*Work required*:
From the boat-winterizing thread below, quote verbatim the passage that begins at the words "All my motors" and stops after the words "to use anytime.".

*Excerpt to read*:
========
I have three boats now. One is for normal Summer weather and water levels. The next one is for low water conditions early and late in the year and I never winterize it . The last one is for extremly low water and small lakes thanks to Shortdrift.l


----------



## johnboy111711 (Apr 7, 2004)

never winterized the boat and the bass have been hitting great all winter


----------



## freyedknot (Apr 10, 2004)

no because i would usually be bustin some ice about now for duck hunting till the end of january ,and then i hit the reefs less than 2 months after that.if i put it away in oct and braught it gack out in may then i would.


----------



## flippinjigs (Aug 18, 2005)

Don at Norton Marine told me winterizing was not necessary on fuel injected motors especially if there kept inside (garage,storage,etc...).

That said, no I don't winterize my boat (TR19 Triton w/175 EFI Merc).


----------



## freyedknot (Apr 10, 2004)

i thaught fogging the cylinders would still be necessary, to keep rust from condensation to a minimum if stored for a few months.


----------



## Shortdrift (Apr 5, 2004)

All my motors are now outboards.

All I do on the two cycles is run the motor for 15 minutes on gasoline treated with Sea Foam then change the lower unit lube while it is warm. Finally squirt a shot or two of fogging oil in the cylinders and pull the motor over while the plugs are out. Replace the plugs and I'm finished. The motor is ready to go anytime I desire and all I have to do is fog it again when I'm through using it.

On my four cycles I run the Sea Foam, change the crankcase oil and filter as well as the lower lube and shut it down. 

Just make sure the motors are lowered to a vertical position so they drain all the water.

No muss, fuss, and ready to use anytime.


----------



## TheSonicMarauder (Mar 9, 2006)

my boat is officially winterize


and by that i mean its flipped upside down on the woodpile in the back yard and the trolling motor is hangin up in the garage lol


----------



## Whaler (Nov 16, 2004)

Good one , Sonic !


----------



## crappiedude (Mar 12, 2006)

I never winterize the boat, I think I like the winter and early spring better than summer(weather permiting). No jet skis, no ski boats, uncrowded ramps. Just wish there was a little more daylight afterwork.


----------



## Whaler (Nov 16, 2004)
========
*Supplied information*:
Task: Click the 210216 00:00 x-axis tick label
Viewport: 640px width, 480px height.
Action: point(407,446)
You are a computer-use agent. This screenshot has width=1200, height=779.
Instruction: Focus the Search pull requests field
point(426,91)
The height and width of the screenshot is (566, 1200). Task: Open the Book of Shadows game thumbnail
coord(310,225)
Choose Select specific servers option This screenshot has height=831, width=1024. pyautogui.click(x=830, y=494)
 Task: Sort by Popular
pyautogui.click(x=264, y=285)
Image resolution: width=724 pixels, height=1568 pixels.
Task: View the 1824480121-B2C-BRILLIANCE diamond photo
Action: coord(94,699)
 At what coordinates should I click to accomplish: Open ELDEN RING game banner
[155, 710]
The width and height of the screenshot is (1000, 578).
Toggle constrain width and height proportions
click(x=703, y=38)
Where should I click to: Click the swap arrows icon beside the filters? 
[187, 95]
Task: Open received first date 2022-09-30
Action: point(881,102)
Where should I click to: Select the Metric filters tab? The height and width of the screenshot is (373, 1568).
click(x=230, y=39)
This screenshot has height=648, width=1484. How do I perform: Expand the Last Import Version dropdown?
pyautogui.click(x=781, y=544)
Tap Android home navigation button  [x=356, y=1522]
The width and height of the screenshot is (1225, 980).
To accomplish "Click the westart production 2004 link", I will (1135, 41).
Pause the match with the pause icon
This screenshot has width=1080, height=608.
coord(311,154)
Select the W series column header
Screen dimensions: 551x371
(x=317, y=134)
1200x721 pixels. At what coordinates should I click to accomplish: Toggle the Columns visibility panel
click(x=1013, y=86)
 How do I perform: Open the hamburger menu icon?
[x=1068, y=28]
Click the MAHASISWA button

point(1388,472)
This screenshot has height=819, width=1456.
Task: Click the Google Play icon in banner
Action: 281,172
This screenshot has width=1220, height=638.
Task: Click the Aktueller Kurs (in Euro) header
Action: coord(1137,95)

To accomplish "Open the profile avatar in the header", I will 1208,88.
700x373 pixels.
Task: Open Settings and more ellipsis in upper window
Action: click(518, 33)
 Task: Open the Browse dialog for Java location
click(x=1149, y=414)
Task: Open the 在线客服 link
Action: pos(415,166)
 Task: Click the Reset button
========
*Solution to the problem*:
All my motors are now outboards.

All I do on the two cycles is run the motor for 15 minutes on gasoline treated with Sea Foam then change the lower unit lube while it is warm. Finally squirt a shot or two of fogging oil in the cylinders and pull the motor over while the plugs are out. Replace the plugs and I'm finished. The motor is ready to go anytime I desire and all I have to do is fog it again when I'm through using it.

On my four cycles I run the Sea Foam, change the crankcase oil and filter as well as the lower lube and shut it down. 

Just make sure the motors are lowered to a vertical position so they drain all the water.

No muss, fuss, and ready to use anytime.